* Information shown:
--- --- ---
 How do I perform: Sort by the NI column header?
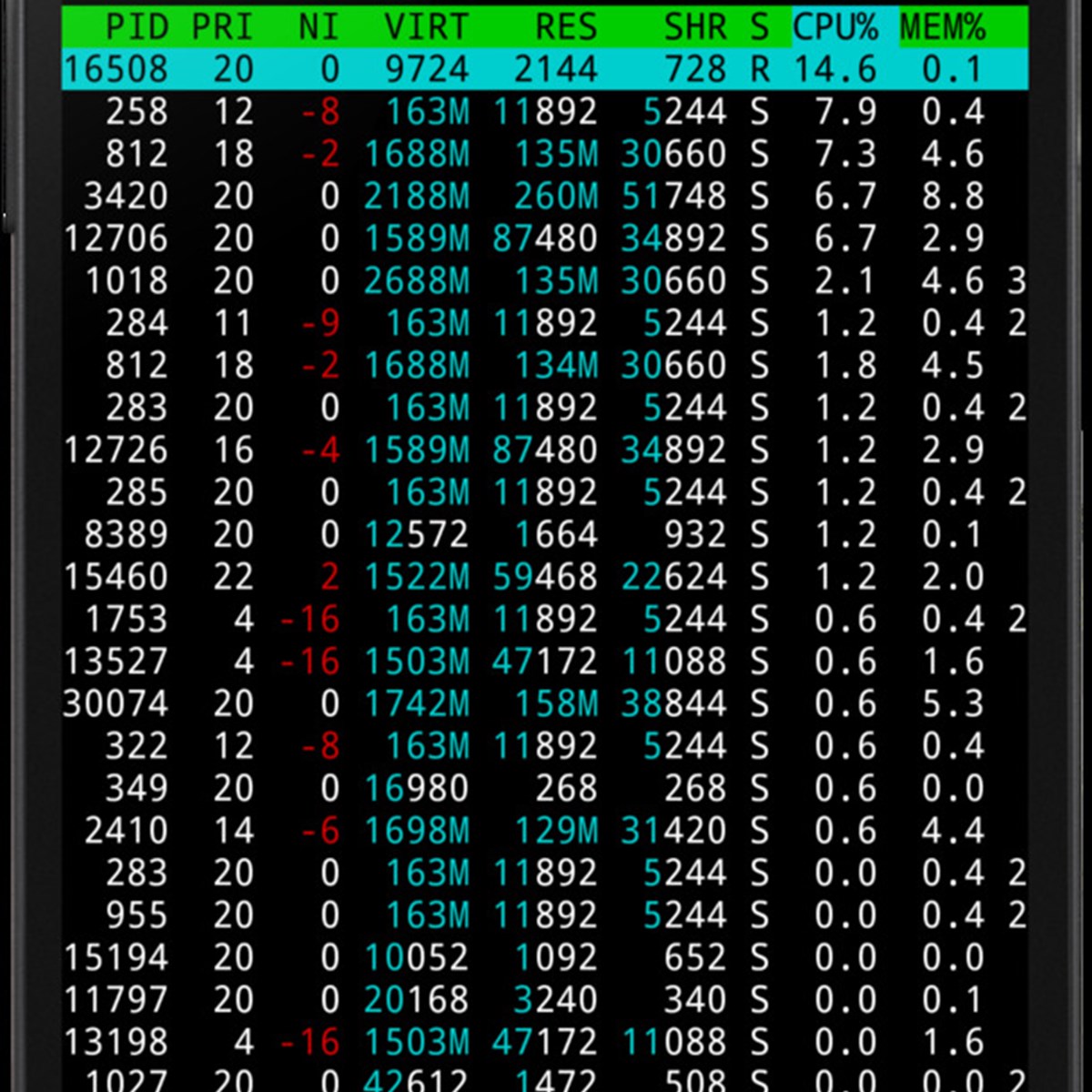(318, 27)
--- --- ---
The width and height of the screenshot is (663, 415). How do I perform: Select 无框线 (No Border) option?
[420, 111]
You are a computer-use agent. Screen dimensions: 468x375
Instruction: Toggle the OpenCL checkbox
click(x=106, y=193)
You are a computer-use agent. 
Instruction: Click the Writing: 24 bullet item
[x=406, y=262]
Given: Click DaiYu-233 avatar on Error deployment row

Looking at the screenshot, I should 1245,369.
--- --- ---
* What you have to do:
If a line in the records above holds the string "agent", copy it.

* Answer to the exercise:
You are a computer-use agent. Screen dimensions: 468x375
You are a computer-use agent. 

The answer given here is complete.